Пришлось коротать зиму в Пензе, в родительском гнезде; теперь там, по смерти батюшки, хозяйничала Наталья. В прежние годы Елизавета Алексеевна с младшей сестрой накоротке не была, а теперь подружилась. Наташа мужских хозяйских забот на себя не брала, за мужем как за каменной стеной, зато по женской части расторопна – и дети веселы и здоровы, и мебель модная, и платья-шляпки из Москвы из французского магазина выписывает. Старшие сестры – и Александра, и Катерина – в Москве что чучелы огородные, а Наталья и в Петербурге своя. Все – на Кавказ, а Наташа – в Петербург: Алешке, ее старшему, тринадцать исполнилось, пора в гвардию пристраивать, пока Мордвинов-старик жив да здрав и Аркадий в силе.

Наташе Елизавета Алексеевна и рассказала про то, в чем Кате, от которой прежде ничего не скрывала, не решилась признаться: Миша, мол, от меня ни на шаг не отходит, а на руки не идет. Силком возьмешь – вырывается, голову сломала, пока поняла: от меня все еще бедой пахнет. И няньку свою, тарханскую, не любит, плюется, капризничает, платок срывает, за волосы дергает. Да и она им, хворым, брезгает. Лебезит, а брезгает. Подумай, Наташа.

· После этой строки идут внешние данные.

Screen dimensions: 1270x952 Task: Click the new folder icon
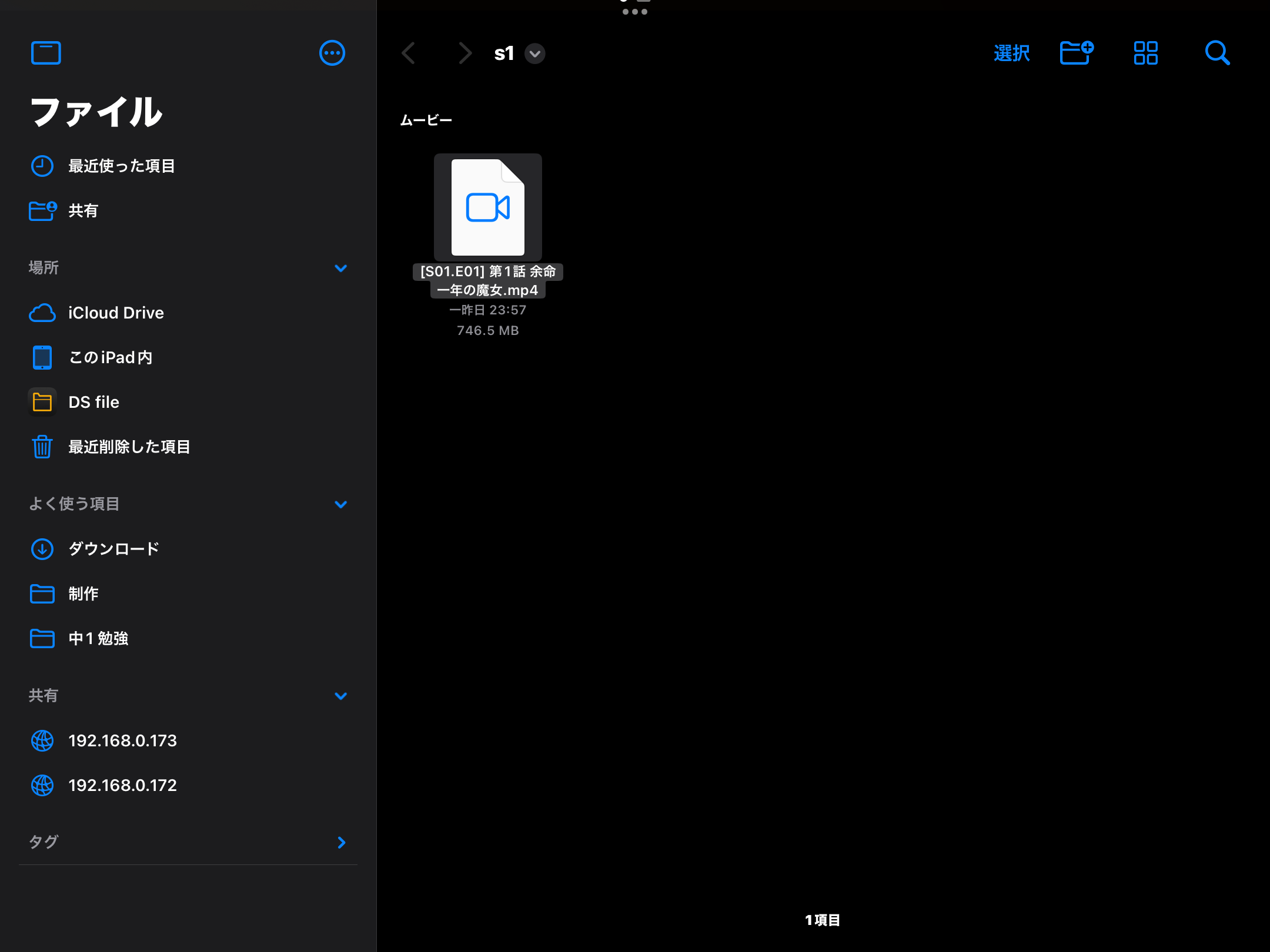1076,53
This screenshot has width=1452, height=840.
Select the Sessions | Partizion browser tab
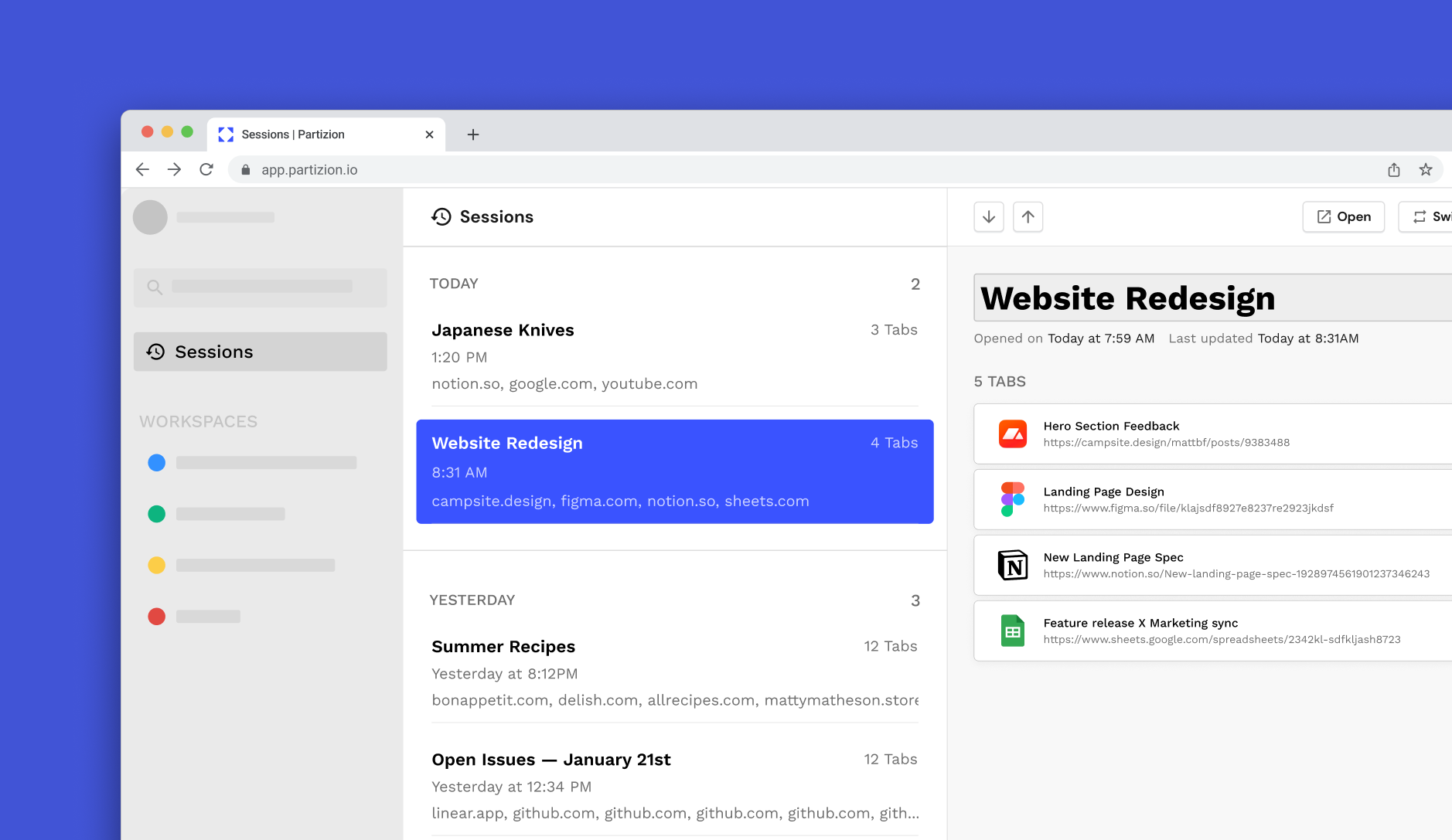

Думать думала, да ничего не придумала Наталья Алексеевна. Не придумала, а нашла – через забор высмотрела. Не в Пензе – в Москве. В Москву поздним летом 1820-го они вместе наведались, вместе, втроем, и остановились у Мещериновых, прямых родственников Елизаветы Алексеевны (отец семейства – дядька родной, брат матери). И вот идет Наталья Алексеевна как-то по Сретенке, с Кузнецкого возвращаясь, а из пансиона немецкого мальчишки горохом высыпали, а с ними – фрейлейн, сильно немолодая, но старой не смотрится, чистенькая, накрахмаленная. То ли нянюшка, то ли бонна.